Writing in the journal Science, Lieberman and Eisenberger said the brains of the volunteers lit up when they were rejected in virtually the same way as a person experiencing physical pain.

“It would be odd if social pain looked like the exact same thing as someone-breaking-your-arm pain,” Lieberman said in a telephone interview. “What it does look like is visceral pain.”

In other words — like being punched in the stomach.

The area affected is the anterior cingulate cortex, a part of the brain known to be involved in the emotional response to pain.

None of that is too terribly surprising, but I love the actual experiment:

In the experiment, the volunteers were asked to play a computer game.

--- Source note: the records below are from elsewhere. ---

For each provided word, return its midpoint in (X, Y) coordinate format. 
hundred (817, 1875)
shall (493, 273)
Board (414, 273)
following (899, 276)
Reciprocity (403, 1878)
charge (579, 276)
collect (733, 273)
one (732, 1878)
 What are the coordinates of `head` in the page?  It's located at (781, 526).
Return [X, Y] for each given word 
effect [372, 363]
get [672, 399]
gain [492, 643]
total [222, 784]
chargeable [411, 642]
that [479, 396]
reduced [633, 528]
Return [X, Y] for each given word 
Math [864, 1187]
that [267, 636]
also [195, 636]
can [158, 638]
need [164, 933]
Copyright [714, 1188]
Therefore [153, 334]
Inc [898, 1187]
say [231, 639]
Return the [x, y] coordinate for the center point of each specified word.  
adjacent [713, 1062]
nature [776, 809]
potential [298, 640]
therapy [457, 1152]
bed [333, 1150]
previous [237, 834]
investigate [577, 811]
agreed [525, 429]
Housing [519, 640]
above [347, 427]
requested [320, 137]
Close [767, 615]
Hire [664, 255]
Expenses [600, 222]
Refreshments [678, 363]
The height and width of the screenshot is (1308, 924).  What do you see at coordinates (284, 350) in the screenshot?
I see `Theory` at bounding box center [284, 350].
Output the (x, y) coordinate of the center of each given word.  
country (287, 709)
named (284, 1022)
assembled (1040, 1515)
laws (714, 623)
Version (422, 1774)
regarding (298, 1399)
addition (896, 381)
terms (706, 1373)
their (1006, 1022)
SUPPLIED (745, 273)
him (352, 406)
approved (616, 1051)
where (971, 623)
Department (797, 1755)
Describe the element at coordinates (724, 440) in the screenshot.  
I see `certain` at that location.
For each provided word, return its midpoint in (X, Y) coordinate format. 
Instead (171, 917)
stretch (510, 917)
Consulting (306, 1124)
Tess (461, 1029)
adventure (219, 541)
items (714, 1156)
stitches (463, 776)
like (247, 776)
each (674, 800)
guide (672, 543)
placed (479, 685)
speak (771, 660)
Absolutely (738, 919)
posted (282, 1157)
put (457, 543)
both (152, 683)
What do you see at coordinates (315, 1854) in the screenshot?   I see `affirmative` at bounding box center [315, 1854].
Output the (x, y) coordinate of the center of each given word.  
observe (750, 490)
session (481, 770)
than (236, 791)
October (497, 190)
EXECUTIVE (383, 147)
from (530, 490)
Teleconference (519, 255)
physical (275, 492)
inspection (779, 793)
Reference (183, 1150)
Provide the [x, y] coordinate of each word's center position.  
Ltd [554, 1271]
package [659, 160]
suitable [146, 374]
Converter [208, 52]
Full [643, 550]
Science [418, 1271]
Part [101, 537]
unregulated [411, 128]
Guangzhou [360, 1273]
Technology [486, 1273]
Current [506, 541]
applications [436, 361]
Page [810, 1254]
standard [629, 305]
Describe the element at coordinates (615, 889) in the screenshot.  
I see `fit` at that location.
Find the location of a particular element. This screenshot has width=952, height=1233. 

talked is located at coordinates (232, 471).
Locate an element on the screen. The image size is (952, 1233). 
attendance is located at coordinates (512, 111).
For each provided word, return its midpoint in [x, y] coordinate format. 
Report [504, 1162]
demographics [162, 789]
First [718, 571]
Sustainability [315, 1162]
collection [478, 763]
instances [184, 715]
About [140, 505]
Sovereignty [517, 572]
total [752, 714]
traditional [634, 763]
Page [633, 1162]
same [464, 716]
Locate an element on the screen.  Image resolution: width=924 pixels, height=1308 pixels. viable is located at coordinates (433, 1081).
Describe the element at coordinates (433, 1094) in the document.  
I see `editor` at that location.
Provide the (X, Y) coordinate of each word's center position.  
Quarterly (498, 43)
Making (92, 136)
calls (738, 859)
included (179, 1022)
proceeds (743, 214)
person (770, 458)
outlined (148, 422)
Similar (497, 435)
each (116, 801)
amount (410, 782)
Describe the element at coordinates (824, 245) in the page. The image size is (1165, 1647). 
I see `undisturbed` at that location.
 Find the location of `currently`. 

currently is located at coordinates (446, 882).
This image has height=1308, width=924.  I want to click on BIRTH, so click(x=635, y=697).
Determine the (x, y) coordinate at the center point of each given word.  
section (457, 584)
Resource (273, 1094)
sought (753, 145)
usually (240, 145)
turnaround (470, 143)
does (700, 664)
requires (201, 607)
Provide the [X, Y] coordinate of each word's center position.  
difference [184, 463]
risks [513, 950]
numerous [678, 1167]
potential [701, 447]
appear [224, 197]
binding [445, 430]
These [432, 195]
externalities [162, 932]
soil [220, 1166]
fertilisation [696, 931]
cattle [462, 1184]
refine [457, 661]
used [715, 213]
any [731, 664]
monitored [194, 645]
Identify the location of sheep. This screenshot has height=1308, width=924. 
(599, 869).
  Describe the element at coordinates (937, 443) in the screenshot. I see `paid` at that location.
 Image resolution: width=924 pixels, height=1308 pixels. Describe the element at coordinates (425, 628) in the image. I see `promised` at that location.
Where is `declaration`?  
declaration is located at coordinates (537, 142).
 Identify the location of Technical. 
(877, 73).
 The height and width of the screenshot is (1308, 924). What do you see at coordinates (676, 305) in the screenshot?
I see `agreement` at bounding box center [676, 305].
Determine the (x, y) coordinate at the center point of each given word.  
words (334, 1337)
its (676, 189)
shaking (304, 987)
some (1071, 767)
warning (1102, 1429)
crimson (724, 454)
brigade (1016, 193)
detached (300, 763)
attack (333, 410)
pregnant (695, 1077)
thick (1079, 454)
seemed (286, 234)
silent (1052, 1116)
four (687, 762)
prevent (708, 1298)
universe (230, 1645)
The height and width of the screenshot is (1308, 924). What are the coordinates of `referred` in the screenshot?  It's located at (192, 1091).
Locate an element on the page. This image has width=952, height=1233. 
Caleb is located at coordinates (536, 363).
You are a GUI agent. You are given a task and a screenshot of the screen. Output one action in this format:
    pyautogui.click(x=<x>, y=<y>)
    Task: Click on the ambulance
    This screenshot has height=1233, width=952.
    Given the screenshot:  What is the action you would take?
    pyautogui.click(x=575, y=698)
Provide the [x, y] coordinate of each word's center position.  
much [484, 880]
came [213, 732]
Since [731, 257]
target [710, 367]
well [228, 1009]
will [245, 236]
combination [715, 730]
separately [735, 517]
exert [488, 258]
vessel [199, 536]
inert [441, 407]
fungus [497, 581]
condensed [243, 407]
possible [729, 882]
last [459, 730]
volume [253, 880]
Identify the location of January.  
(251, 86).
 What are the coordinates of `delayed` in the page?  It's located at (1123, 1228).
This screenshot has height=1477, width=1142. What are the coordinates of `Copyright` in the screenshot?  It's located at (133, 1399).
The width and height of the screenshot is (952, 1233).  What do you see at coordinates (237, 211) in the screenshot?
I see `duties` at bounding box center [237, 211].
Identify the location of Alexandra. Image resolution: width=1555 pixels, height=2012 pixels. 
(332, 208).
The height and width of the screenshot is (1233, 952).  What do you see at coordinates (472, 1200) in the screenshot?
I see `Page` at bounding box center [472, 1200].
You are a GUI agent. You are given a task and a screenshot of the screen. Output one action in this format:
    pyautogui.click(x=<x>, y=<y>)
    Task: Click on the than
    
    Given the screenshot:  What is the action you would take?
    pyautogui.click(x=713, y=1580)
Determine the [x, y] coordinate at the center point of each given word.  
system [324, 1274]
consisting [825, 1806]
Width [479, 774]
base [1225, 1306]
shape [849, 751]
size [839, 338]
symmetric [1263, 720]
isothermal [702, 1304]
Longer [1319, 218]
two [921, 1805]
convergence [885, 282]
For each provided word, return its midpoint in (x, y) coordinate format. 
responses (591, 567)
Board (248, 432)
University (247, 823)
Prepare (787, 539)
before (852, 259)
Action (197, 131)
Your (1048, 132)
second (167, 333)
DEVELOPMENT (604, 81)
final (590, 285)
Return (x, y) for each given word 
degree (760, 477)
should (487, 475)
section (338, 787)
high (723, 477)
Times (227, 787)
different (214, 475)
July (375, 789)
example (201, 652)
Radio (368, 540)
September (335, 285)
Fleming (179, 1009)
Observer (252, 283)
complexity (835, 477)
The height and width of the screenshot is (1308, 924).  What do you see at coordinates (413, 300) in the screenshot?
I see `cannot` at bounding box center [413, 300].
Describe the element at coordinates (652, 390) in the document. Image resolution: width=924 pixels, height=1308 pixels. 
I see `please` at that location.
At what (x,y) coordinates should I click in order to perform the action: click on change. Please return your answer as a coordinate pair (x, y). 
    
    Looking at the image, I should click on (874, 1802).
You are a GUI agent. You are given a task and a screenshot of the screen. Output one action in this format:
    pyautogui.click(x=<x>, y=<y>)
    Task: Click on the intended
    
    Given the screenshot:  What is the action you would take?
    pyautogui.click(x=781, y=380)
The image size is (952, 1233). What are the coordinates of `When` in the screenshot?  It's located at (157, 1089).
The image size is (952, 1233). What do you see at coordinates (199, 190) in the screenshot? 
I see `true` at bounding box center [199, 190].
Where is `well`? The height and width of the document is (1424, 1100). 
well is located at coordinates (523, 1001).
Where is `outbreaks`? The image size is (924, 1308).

They believed they were playing two other people, but in fact played a set computer program.

“It looked like a ball being thrown around between the three people,” Lieberman said.

Eventually, the game excludes the player. “For the next 45 throws they don’t get thrown the ball,” Lieberman said.

“It is just heartbreaking to watch. They keep indicating that they are ready to be thrown to. This really affects the person afterwards. They report feeling social distress.”

The functional magnetic imaging verifies the physical basis of this feeling.